# [TASK INSTRUCTIONS]
Lines where the string "button" appears are to be copied from the entries below.

# [MATERIAL FOR THIS EXERCISE]
-.-.-
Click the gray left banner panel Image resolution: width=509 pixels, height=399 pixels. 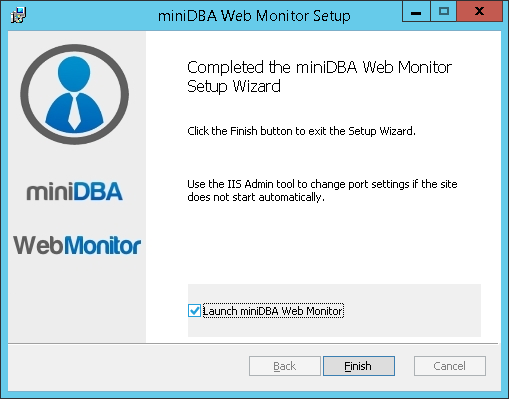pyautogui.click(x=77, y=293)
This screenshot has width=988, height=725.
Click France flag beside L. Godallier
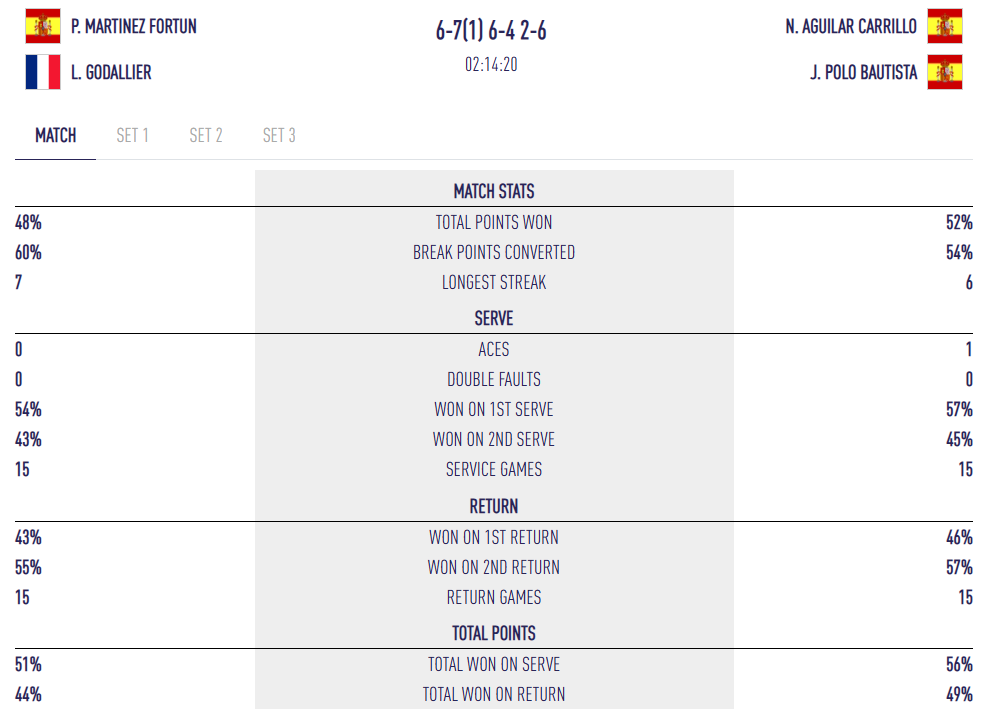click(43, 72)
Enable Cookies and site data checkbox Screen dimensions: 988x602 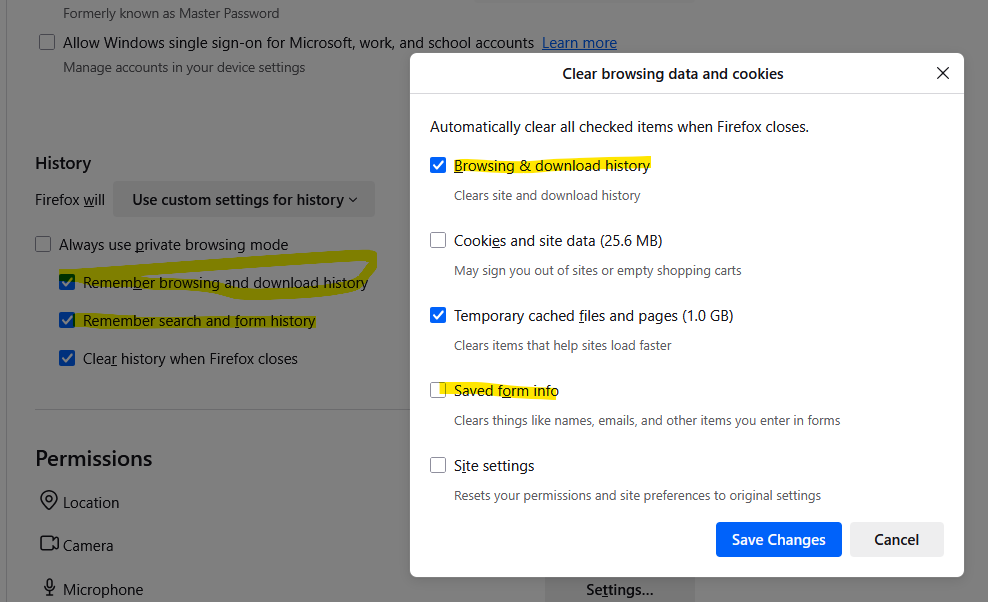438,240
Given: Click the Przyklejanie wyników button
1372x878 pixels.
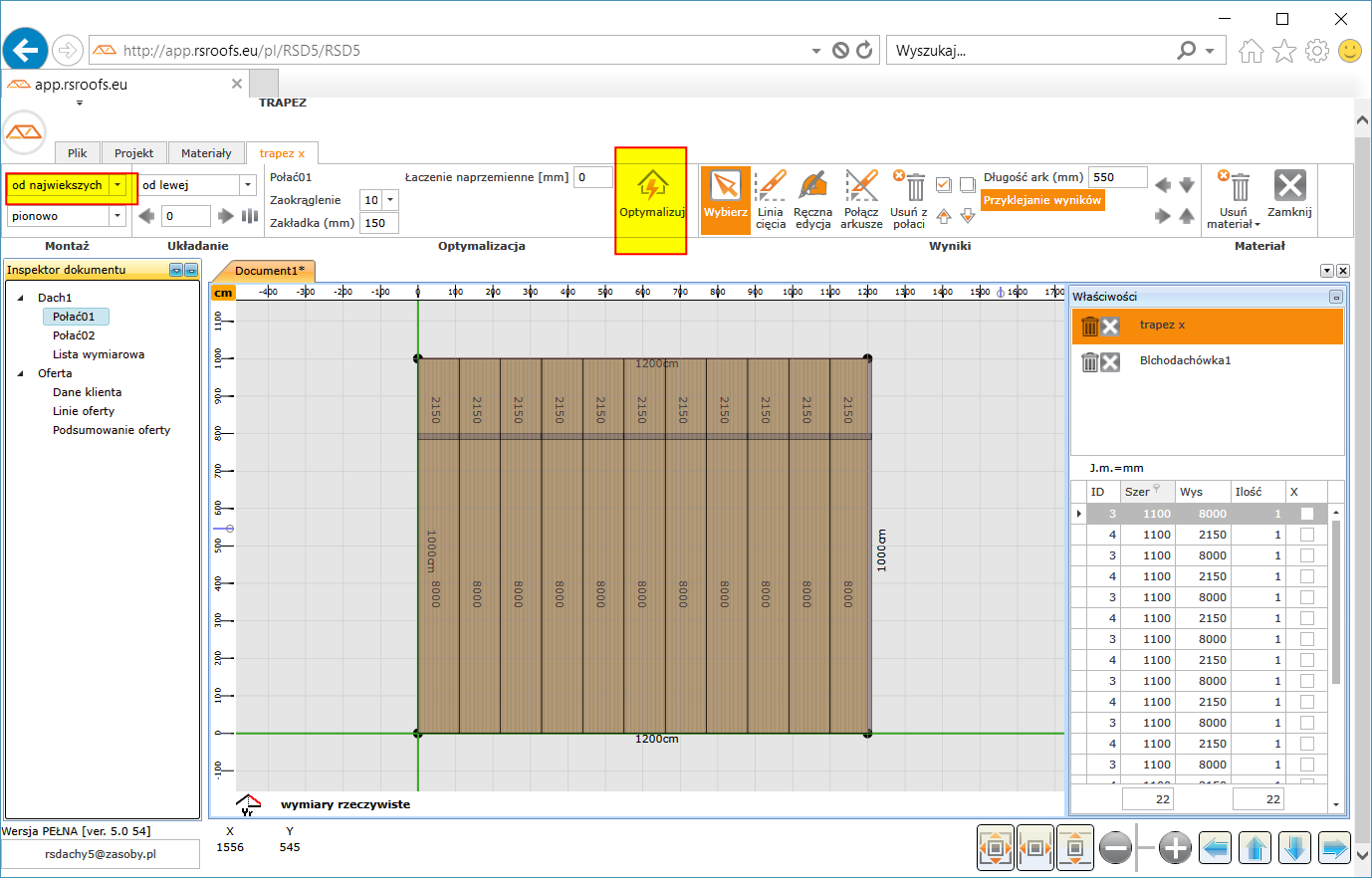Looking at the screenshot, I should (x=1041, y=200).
-.-.-
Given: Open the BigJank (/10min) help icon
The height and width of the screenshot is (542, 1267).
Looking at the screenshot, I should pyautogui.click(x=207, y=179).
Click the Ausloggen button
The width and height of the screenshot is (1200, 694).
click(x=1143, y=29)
-.-.-
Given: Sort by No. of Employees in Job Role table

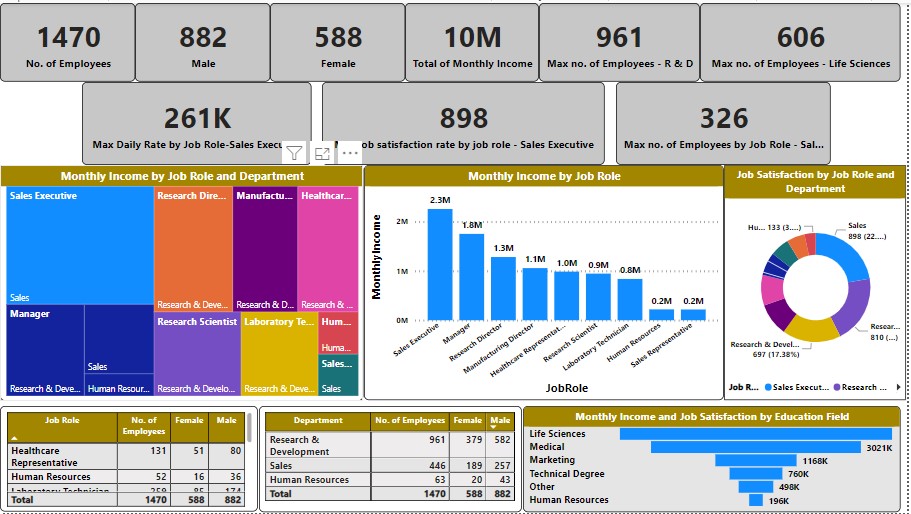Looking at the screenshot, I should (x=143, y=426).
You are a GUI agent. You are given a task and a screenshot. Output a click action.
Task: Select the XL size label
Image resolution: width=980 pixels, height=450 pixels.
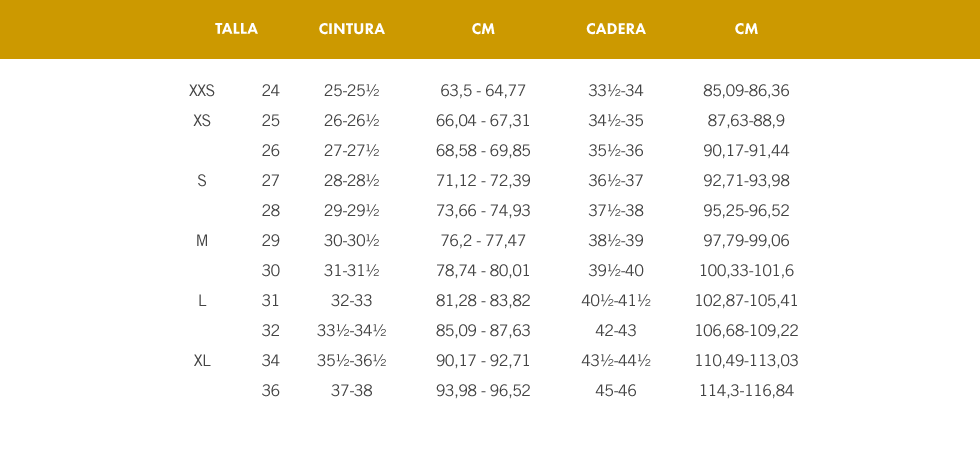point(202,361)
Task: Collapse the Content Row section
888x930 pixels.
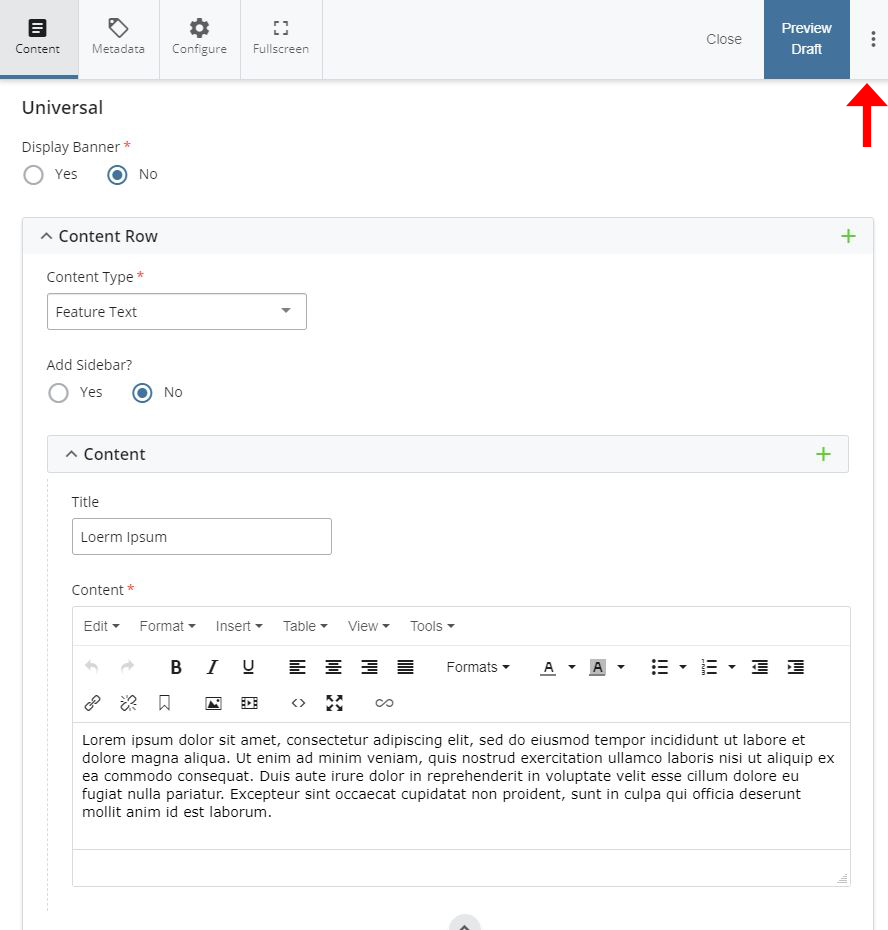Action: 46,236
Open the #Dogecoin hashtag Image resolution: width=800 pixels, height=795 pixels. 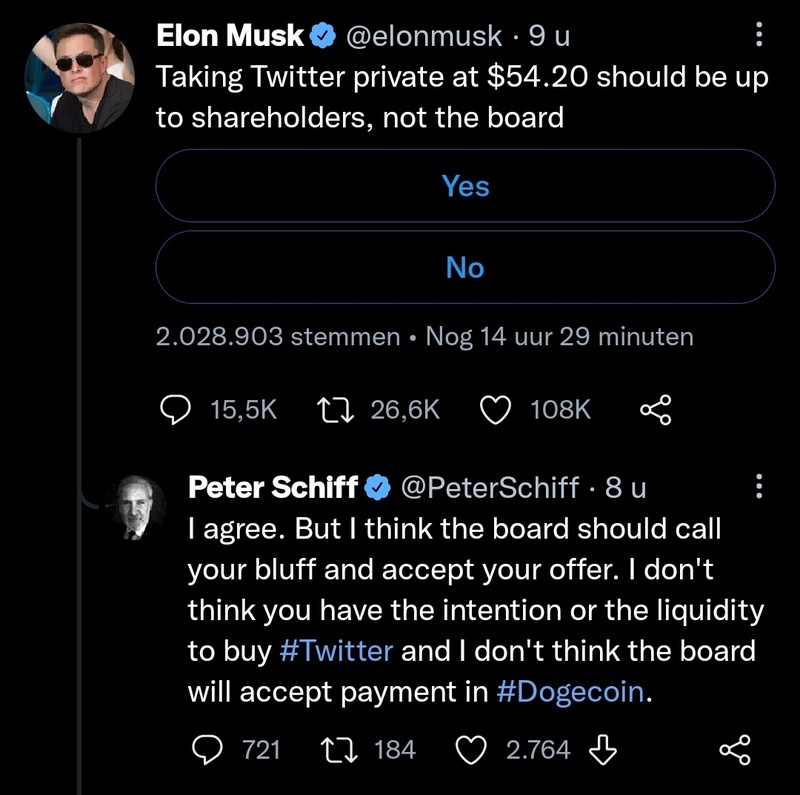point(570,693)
-.-.-
# [SOLUTION TO THE PROBLEM]
Given: Click the Przyklejanie wyników button
Click the Ausloggen button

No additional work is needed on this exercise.